ギターを置いてハンドマイクでシンガロングする“I Want You To”のリヴァースはまるで最近のエモ・バンドのボーカリストみたいにフレンドリーでコミュ力高め、スカライクなリズムに乗ってぴょこぴょこ踊りながらペットボトルの水を客席に撒き散らし、前半戦ラストの“The Greatest Man That Ever Lived”ではアンプによじ登って客席を煽る様がまるでポップ・スターみたいだった。ウィーザー組曲のごとき転調に次ぐ転調、チャントみたいな重層コーラスと見せどころ、聴かせどころ共に満載のこの「BEST OF」セクションの最後の2曲は、2011年のウィーザーのメンタル&フィジカル両面のコンディションの良さを饒舌に伝えるものだったと思う。そう、少なくとも『BLUE ALBUM』当時のウィーザーには考えられなかった、16年後のウィーザーの現在形を焼き付けて幕を閉じたのが「BEST OF」セクションだった。ここまででショウ・タイムは45分。

“The Greatest Man That Ever Lived”をプレイし終えた5人は一旦ステージを降りる。ここで始まったのが、1992年からウィーザーと仕事をしているという古参スタッフ、カールさんが懐かしの写真と共に思い出を振り返るスライド・コーナーだ。このコーナーが何気に秀逸で、バンドの思い出のガレージの風景、昔のフライヤー、1993年当時のセットリスト、最初に雑誌に乗ったレビュー(ちなみに酷評)、『BLUE ALBUM』のレコーディング風景、ブライアンが送ったオーディション・テープ、ボツになったアルバムのアートワーク、初代ツアー・バン、おどけるリック・オケイセックの写真、カールさんの描いたリヴァースの似顔絵……等々、ファン垂涎の写真が次々と映し出されていく。今日も『PINKERTON』版が用意されていると思うので行かれる方はぜひ楽しみにしていて欲しい。そんなカールさんのコーナーを挟むことによって、場内の空気はいよいよレトロスペクティヴに振りきれていく。そして15分後、SEは一切なし、無音の中で再びウィーザーがステージに登場する。

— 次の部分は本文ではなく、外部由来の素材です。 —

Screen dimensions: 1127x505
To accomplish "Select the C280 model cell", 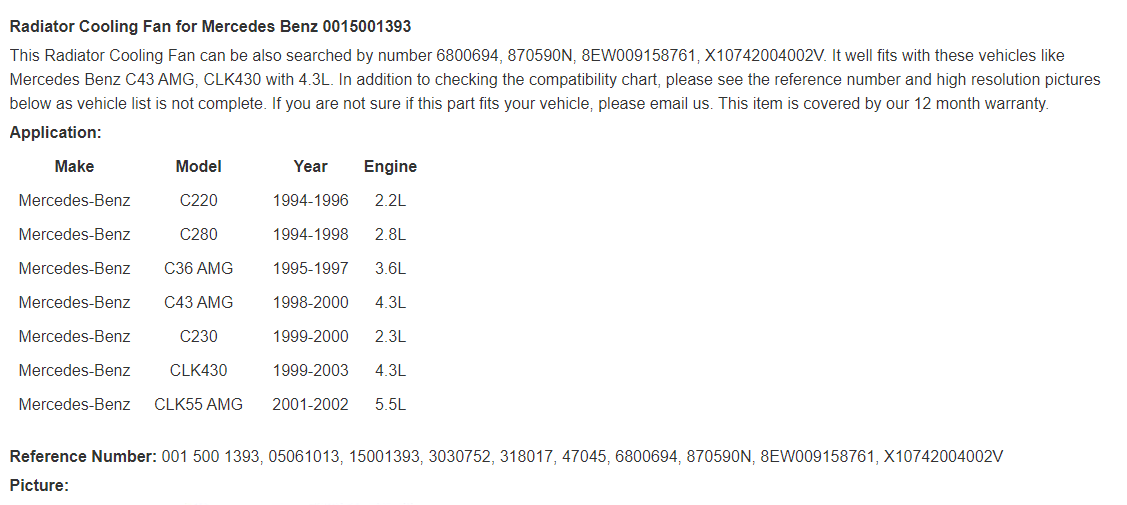I will click(x=198, y=234).
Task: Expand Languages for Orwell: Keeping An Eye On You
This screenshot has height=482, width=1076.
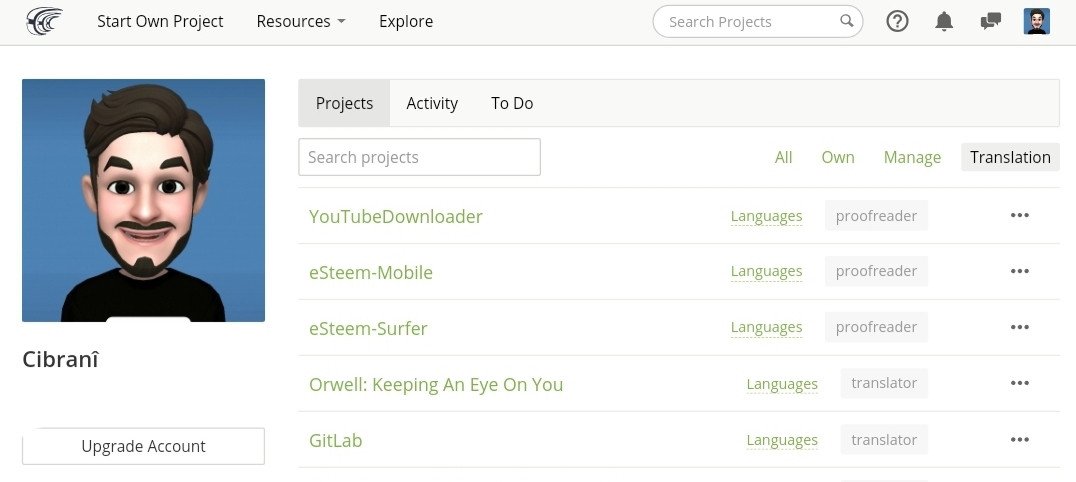Action: click(782, 384)
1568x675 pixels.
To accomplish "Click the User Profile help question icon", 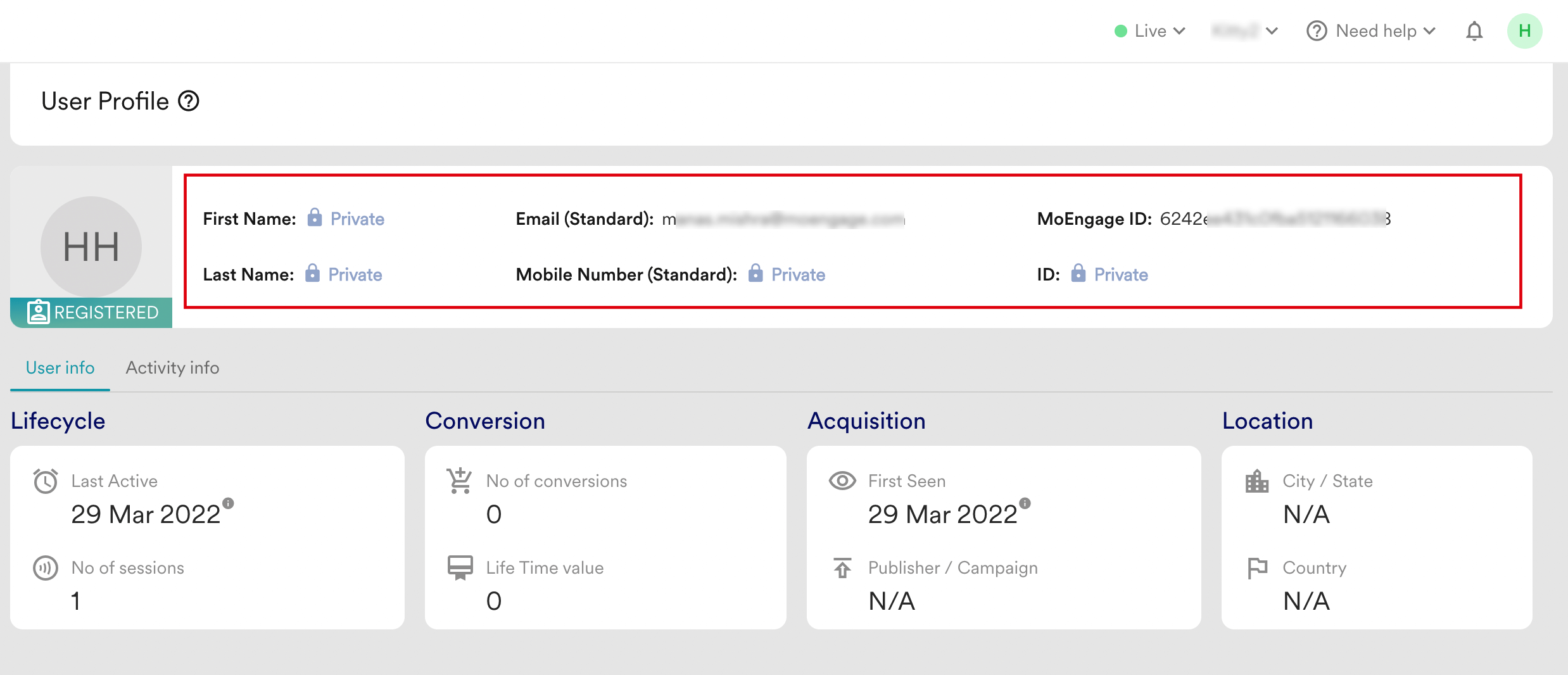I will pos(189,101).
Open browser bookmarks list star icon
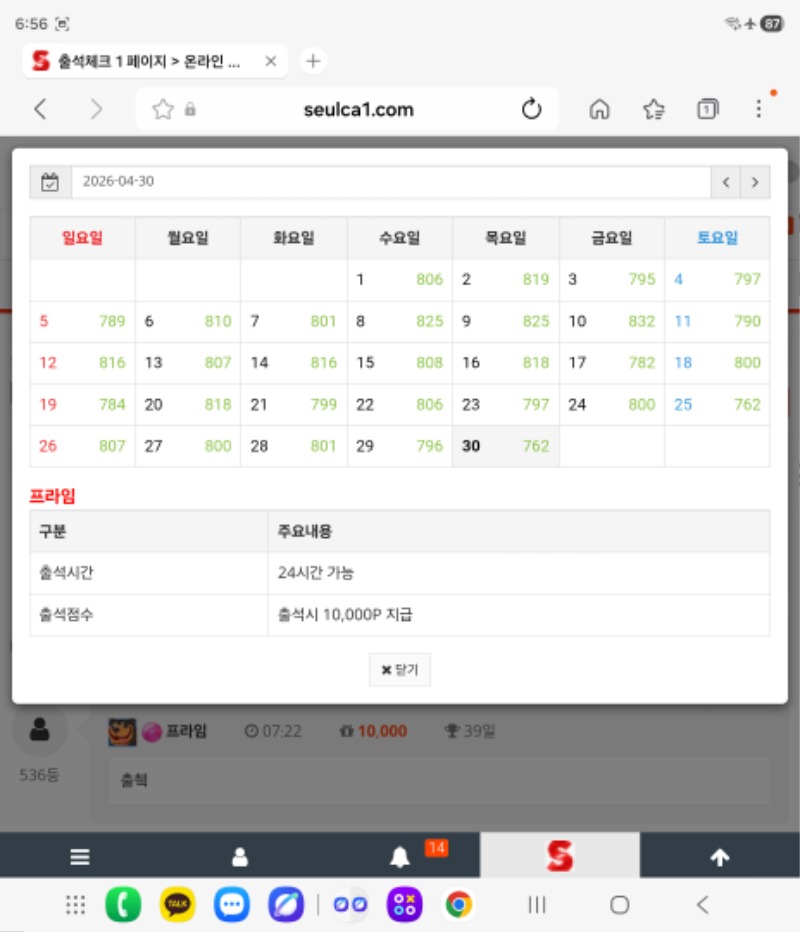 (x=654, y=110)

バックドロックに4人が写っていないバージョンの『BLUE ALBUM』のジャケットが掲げられる。つまり、ステージ上の4人(ジョシュはラスト・ナンバーまでお休み)がその「ブルー」の前に立って初めて『BLUE ALBUM』の絵が完成するという憎い演出だ。しかもリヴァースはメガネなし、『BLUE ALBUM』のジャケで着ていたのとそっくりなチノパンとTシャツにわざわざ着替えている。

こうして始まった後半戦は、前半の「BEST OF」とは全く意味もムードも異なるものになった。曲順はアルバムのトラックリスト通り、前半の饒舌な日本語MCが嘘のようにリヴァースもほとんど喋らず、シームレスに次から次へと演奏されていく珠玉のクラシック・ナンバー達。演奏もアウトロ部分でインプロ遊びを入れる以外はほぼオリジナルに忠実だ。前半戦の大胆に音を重ねて緩急つけていくプレイと比較すると恐ろしく対照的。お、ちょっとアドリブ入れたな、でもグダっちゃったな……と思いながら聴いていた“The World Has Turned And Left Me Here”では、「間違った、ごめんなさい」と謝って几帳面にギターをチューニングし直すリヴァースの姿があった。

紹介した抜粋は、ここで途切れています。